The Sydney Theatre Company's adaptation of Oscar Wilde's novel The Picture of Dorian Gray is a timetravelling, gender-bending, high-tech explosion of wildly inventive thrills from start to finish.
But one of its most emblematic moments comes early, a little wink to the audience, saying, "Hey. We're just getting started."
"The famous scene is early on, the dinner-party scene," says Kip Williams, the company's artistic director and the brains behind the adaptation. It stars his friend, actor Eryn Jean (EJ) Norvill, as Dorian - as well as the other 25 characters in the play, which will be a highlight of this month's Auckland Arts Festival.
"EJ is sitting at a table with up to seven or eight different characters, all played by her," says Williams. "It's one performer creating simultaneously through pre-record and live performance all those characters, aged 19 to 90. But it is the lone performer guiding you through it."

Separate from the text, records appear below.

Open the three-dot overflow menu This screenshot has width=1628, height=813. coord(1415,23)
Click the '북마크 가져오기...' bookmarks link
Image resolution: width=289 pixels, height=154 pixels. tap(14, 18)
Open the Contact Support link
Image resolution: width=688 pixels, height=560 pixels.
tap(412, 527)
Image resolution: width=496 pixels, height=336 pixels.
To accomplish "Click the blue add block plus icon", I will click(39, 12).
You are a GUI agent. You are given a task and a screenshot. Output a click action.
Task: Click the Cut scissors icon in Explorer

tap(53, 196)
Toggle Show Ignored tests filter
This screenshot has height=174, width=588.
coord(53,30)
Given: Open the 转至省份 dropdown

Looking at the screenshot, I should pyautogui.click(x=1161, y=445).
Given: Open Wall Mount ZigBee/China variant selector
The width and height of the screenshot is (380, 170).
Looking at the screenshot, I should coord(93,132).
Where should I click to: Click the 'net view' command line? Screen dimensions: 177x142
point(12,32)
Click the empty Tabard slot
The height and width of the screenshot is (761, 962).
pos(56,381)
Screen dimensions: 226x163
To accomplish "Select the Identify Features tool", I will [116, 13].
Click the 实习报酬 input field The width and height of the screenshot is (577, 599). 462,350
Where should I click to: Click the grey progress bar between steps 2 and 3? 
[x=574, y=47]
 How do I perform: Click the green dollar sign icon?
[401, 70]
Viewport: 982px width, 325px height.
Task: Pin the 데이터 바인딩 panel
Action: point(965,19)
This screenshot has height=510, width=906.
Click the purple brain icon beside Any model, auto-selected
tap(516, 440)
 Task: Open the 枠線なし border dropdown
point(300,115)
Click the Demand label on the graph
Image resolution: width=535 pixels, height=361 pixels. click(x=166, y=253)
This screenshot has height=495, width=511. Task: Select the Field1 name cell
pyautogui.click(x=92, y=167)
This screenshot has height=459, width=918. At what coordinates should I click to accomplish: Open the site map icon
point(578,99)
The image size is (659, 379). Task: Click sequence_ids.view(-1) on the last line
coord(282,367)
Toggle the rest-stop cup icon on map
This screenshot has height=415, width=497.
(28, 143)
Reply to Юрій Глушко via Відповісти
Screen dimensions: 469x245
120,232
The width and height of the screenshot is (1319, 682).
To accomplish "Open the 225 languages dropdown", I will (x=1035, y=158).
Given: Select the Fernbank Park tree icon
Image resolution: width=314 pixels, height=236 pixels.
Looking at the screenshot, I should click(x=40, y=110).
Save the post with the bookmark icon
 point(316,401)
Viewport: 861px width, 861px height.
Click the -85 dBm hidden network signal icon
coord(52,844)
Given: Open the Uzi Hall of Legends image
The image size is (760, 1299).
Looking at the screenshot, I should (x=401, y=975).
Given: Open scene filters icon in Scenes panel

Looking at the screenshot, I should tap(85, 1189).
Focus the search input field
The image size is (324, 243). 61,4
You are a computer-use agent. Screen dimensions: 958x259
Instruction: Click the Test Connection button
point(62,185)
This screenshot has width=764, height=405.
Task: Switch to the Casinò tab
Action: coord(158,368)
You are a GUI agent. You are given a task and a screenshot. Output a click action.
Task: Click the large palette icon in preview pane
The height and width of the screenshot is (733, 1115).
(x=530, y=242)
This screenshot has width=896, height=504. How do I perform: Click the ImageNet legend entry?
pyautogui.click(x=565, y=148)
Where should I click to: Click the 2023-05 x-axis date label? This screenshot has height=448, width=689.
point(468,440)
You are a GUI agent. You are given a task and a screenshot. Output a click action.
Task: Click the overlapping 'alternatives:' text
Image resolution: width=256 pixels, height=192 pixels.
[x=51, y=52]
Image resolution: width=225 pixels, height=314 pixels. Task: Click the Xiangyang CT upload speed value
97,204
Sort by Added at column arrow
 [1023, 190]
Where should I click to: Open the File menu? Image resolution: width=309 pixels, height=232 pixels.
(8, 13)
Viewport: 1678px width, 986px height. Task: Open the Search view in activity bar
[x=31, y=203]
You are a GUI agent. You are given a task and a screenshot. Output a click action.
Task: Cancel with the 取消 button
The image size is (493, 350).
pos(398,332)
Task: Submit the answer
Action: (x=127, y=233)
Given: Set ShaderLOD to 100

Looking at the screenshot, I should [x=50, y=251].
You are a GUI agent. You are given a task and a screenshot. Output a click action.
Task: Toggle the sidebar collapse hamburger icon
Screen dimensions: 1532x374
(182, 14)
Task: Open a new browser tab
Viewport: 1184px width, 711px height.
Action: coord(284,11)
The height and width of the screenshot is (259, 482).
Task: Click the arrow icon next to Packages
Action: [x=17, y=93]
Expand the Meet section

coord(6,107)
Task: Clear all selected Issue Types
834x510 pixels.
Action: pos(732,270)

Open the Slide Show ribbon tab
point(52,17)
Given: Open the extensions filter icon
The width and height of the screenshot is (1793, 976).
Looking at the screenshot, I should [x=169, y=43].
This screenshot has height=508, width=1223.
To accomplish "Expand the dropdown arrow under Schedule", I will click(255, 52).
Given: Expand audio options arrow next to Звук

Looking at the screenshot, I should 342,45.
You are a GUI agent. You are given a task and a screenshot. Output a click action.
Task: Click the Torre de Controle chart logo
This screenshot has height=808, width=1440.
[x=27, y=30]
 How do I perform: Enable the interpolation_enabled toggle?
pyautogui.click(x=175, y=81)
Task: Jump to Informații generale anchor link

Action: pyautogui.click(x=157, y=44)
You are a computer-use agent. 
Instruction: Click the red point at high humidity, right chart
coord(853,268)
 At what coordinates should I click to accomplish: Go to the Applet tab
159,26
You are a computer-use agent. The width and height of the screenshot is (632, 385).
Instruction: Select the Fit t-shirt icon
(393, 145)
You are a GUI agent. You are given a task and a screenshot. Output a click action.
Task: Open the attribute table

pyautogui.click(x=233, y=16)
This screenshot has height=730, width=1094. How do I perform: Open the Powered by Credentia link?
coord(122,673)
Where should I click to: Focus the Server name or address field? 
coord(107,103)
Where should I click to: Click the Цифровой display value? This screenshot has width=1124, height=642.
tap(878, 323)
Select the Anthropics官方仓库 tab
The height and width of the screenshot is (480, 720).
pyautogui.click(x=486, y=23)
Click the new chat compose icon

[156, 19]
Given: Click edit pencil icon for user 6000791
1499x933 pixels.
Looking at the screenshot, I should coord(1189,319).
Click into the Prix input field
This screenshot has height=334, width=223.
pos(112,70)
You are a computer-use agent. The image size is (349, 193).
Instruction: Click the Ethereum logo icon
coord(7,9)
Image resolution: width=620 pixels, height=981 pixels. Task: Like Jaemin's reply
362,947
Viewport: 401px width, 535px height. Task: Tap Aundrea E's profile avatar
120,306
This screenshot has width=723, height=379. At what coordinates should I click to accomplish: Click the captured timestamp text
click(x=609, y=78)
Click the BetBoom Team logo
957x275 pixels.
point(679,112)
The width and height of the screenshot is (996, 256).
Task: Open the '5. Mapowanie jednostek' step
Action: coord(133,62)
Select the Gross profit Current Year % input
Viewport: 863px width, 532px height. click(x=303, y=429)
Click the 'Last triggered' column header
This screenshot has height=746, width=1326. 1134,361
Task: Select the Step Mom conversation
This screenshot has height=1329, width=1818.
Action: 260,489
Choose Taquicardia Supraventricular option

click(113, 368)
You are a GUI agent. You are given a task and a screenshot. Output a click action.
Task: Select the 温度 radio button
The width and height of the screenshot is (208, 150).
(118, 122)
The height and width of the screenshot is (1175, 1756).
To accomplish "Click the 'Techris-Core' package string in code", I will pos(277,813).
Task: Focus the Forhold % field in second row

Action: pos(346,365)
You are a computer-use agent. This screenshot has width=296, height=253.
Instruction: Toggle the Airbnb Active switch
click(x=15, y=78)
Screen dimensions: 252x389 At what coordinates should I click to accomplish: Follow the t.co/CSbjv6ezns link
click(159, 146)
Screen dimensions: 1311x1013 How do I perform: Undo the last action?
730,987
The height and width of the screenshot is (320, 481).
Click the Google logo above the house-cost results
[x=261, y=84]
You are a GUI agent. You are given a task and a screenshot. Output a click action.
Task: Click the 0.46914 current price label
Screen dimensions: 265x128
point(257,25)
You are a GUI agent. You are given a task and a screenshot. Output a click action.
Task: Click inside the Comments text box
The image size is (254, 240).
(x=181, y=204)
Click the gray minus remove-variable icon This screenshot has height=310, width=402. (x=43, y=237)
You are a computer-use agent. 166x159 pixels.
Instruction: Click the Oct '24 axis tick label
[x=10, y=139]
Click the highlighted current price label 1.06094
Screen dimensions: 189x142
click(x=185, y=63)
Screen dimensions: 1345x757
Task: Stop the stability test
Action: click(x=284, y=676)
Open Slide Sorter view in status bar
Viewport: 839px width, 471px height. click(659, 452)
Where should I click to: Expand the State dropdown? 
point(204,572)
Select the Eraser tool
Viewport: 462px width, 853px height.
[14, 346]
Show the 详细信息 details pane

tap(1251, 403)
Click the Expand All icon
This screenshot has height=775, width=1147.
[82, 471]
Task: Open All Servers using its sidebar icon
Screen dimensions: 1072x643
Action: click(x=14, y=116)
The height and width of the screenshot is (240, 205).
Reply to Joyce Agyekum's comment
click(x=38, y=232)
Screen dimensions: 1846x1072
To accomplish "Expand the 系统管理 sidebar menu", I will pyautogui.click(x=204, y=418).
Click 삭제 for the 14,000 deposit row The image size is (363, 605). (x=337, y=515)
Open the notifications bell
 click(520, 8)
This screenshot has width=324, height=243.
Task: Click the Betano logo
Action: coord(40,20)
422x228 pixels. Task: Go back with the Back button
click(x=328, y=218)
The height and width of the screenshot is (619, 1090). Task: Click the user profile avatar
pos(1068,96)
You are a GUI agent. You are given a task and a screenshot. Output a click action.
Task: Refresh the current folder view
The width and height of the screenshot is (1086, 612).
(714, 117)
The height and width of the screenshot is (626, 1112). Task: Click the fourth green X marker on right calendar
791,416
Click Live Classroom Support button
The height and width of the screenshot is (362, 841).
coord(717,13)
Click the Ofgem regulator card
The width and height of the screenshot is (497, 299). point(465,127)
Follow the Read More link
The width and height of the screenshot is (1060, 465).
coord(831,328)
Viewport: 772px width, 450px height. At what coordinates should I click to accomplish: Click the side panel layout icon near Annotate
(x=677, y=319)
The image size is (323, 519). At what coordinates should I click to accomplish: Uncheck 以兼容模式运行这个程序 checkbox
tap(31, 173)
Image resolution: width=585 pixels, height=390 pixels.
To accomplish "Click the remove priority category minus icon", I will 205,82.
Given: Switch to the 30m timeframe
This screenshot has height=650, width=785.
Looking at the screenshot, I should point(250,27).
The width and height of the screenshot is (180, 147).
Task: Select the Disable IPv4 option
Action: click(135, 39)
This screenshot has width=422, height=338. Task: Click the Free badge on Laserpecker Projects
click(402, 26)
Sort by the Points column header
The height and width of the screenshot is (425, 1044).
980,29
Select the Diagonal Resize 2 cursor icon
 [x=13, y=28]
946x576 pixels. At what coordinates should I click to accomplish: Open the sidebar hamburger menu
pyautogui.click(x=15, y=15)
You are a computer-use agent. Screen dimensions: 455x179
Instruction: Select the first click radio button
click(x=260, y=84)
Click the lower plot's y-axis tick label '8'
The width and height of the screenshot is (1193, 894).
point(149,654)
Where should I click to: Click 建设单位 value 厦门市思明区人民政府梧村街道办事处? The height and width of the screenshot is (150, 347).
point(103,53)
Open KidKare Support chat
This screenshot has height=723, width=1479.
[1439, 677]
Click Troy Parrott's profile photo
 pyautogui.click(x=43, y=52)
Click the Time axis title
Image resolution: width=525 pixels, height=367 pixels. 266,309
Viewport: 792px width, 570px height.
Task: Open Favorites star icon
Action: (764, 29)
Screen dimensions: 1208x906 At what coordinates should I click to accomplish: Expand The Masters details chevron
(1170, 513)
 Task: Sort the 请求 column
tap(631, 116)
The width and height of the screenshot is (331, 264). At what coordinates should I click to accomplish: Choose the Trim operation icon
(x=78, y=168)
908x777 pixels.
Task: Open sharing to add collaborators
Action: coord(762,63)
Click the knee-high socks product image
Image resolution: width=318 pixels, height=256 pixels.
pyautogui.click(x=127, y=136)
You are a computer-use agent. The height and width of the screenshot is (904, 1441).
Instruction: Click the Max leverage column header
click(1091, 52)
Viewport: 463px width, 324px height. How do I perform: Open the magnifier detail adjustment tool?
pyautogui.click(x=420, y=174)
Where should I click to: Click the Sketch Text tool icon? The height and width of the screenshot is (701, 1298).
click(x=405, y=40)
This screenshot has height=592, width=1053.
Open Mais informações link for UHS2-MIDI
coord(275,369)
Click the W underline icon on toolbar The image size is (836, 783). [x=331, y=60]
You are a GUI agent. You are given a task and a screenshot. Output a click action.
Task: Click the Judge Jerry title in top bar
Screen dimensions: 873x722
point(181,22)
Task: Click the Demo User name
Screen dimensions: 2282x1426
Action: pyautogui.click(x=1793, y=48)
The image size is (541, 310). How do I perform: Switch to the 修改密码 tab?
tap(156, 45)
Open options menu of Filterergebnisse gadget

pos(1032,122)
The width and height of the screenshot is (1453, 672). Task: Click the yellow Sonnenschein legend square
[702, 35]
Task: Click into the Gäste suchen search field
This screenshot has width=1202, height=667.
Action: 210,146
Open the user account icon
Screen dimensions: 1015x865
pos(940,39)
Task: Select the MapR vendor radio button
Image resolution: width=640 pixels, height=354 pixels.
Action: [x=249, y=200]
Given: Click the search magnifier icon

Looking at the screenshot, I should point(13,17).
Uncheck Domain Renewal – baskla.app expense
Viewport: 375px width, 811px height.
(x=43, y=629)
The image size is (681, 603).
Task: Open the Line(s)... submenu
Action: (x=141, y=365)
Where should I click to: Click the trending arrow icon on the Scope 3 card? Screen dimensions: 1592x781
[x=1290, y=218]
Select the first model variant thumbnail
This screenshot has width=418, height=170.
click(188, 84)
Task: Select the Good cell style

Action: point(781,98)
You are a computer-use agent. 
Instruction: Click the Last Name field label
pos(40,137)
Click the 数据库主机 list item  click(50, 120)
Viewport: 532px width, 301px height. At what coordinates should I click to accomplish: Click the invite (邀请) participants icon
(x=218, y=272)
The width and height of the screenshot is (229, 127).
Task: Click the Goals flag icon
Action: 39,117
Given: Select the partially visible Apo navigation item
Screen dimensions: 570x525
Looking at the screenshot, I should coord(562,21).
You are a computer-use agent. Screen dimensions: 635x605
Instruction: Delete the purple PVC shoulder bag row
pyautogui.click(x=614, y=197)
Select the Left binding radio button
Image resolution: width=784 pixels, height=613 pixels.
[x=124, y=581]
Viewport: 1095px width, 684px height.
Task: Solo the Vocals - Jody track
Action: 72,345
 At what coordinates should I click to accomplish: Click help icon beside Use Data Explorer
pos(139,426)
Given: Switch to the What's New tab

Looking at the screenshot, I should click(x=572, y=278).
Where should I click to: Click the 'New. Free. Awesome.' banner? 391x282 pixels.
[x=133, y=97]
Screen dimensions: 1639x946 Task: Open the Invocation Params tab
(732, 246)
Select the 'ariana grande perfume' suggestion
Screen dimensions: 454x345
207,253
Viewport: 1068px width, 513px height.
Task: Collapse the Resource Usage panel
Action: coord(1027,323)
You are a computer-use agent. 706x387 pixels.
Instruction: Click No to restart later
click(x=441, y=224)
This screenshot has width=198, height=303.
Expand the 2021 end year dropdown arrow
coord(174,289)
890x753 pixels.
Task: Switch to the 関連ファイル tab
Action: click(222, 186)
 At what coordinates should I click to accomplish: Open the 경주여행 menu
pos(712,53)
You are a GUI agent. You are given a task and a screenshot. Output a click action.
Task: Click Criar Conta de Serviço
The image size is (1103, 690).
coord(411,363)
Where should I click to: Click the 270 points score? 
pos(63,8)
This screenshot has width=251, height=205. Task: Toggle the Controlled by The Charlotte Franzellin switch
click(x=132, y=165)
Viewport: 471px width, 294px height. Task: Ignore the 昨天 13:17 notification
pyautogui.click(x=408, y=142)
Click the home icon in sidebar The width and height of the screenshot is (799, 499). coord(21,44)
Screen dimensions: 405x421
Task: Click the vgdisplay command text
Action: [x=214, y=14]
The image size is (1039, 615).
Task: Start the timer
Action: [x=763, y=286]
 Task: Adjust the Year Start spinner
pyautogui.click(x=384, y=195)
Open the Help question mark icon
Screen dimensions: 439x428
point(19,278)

Williams enjoys "the upending of reality. That's because it is seductive, and seduction is one of the motivators of the story, particularly with the relationship between Lord Henry and Dorian."
First published as a magazine story in 1890, then as a novella in 1891, Dorian Gray has a timeless relevance as a morality tale examining the psychopathy of narcissism.
Initially an innocent, Dorian is converted to a malignant world view by the wicked Lord Henry Wotton. When his artist friend Basil Hallward, who loves him, paints his portrait, Dorian makes a trade with his conscience: he will retain his external youthful beauty while the marks of his descent into Wotton-scale debauchery are transferred to the "portrait" for eternity.